Czytelnicy „Nowych Książek”, którzy zaglądają na fanpage miesięcznika, wiedzą już, że Nagrodę Złotej Róży za książkę popularnonaukową otrzymała niedawno Urszula Zajączkowska, autorka wyjątkowej urody opowieści „Patyki, badyle” (Marginesy). Recenzuje ją Piotr Wojciechowski, którego odmieniła owa lektura. „Nie potrafię osądzić, co jest w tej książce cenniejsze: czy solidna dawka przejrzyście ukazanej wiedzy biologicznej, czy bardzo nieprzejrzyste, pełne sprzeczności i tajemnic spotkanie z osobowością autorki, odsłaniającej się nie tylko przez styl, w jakim prowadzi nas – od zachwytu do zachwytu – przez dziwność i piękno roślin, ich zachowań, ich tkankowego wnętrza, komórkowej chemii”.
Trudno byłoby pominąć eseistyczną książkę Jonathana Franzena „Koniec końca świata” (Sonia Draga). Amerykański pisarz nie popadł, jak wielu, w fiksację na punkcie prezydenta USA, dał się za to ponieść modzie na głoszenie ekologicznego kataklizmu. „Jeden temat można tu uznać za przewodni – pisze Marek Paryż – obserwowanie ptaków. To od lat jego pasja; odwiedził wiele miejsc na świecie, zaopatrzony w listy lokalnych gatunków i dobrą lornetkę. Pisarz opowiada o ptakach naprawdę fascynująco, ale chodzi mu o coś ważniejszego aniżeli dzielenie się unikalną wiedzą i wrażeniami dostępnymi dla niewielu”.

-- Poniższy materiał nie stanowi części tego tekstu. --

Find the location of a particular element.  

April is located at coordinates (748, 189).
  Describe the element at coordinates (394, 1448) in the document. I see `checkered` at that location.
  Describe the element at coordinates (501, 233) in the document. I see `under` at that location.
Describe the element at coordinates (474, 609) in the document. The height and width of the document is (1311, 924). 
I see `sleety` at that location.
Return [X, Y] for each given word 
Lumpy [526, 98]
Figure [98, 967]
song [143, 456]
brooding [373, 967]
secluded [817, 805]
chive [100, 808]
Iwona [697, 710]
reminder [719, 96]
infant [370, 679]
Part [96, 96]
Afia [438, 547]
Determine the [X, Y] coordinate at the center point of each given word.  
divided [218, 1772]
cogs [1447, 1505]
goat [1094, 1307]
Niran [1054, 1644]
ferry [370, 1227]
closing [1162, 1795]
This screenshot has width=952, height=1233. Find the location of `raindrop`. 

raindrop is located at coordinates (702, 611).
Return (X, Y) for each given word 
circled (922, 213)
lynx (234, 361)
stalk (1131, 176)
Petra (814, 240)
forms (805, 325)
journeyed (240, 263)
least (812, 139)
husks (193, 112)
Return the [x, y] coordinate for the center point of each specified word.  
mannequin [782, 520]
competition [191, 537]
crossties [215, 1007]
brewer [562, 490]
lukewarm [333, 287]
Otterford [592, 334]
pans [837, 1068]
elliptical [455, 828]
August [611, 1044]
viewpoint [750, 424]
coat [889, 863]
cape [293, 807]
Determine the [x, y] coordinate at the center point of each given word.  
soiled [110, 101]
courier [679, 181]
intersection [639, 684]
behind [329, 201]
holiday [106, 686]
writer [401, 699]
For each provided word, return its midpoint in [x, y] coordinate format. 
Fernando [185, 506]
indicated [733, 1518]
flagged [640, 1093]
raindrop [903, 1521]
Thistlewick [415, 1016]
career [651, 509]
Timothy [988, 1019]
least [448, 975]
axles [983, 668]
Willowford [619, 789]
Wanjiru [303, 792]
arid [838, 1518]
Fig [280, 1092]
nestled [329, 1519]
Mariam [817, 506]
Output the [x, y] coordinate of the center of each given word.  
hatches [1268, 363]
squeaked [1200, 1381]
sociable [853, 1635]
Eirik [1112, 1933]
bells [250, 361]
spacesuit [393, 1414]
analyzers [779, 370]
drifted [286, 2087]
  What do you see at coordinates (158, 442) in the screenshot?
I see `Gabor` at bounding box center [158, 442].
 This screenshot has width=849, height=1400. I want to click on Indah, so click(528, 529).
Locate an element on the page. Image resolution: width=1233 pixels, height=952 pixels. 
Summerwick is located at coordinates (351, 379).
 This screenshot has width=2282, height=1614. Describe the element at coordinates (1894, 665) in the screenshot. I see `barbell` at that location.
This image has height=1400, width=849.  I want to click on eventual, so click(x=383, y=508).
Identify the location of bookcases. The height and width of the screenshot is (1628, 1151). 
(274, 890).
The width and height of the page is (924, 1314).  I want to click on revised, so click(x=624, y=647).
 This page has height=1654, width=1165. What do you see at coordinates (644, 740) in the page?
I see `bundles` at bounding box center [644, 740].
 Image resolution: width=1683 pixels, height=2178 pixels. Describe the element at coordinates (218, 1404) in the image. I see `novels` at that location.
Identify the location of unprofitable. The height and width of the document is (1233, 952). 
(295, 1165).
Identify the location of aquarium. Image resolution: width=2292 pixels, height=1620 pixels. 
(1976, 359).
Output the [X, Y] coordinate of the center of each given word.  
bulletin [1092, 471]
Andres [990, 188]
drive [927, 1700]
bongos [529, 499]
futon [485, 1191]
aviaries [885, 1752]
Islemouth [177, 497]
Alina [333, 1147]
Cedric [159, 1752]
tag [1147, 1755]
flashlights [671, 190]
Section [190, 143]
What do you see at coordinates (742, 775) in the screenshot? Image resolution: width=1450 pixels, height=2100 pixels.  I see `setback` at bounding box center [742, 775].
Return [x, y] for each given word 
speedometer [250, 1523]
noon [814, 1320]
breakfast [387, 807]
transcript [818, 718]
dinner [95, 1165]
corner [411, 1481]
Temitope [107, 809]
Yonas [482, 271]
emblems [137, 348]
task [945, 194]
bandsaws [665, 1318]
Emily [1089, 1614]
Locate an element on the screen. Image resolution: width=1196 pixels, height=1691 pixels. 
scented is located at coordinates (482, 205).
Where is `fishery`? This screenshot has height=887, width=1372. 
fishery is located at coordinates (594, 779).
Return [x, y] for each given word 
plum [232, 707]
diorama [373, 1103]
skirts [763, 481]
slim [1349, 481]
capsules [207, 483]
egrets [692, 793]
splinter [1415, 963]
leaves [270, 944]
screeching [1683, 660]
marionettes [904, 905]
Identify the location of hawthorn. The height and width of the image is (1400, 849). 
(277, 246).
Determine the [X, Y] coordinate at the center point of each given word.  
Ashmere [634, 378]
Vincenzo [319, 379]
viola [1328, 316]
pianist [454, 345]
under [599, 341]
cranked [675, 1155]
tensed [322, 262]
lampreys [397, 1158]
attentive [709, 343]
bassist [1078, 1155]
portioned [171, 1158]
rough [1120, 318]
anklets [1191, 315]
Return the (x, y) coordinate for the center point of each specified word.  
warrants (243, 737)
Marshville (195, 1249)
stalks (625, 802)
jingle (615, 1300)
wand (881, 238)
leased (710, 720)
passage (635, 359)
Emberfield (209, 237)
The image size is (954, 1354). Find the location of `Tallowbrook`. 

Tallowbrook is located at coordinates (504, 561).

„100 lat z dziejów polskiej muzyki” Danuty Gwizdalanki (Polskie Wydawnictwo Muzyczne) omawia Krzysztof Lipka: „Autorka podjęła niełatwe zadanie stworzenia swoistego kompendium dostępnego dla każdego czytelnika, bardziej lub mniej zorientowanego w muzycznej kulturze. Specjaliści będą śmiało mogli sięgać do tej pracy niemal jak do leksykonu, by upewnić się co do niektórych faktów, przypomnieć sobie podstawowe zagadnienia czy zazębianie nie zawsze jasnej chronologii. Laicy zapewne chętnie pogłębią przypadkowo zdobyte wiadomości i odnajdą na stronach „100 lat z dziejów polskiej muzyki” rozległą, choć rzecz jasna wstępną wiedzę o muzycznej polskiej współczesności”.
„Czy w dobie nowoczesnych metodologii i awangardowych koncepcji badawczych jest jeszcze miejsce na poszukiwanie procesów długiego trwania i zmysł historiozoficzny? Andrzej Nowak niezmordowanie przekonuje, że tak. Niezmiennie też pozostaje w swojej argumentacji niebywale przekonujący”. W ten sposób Grzegorz Olczak zaczyna recenzję „O historii nie dla idiotów” (Wydawnictwo Literackie) Andrzeja Nowaka, tomu, na który złożyły się eseje i wywiady znakomitego krakowskiego historyka.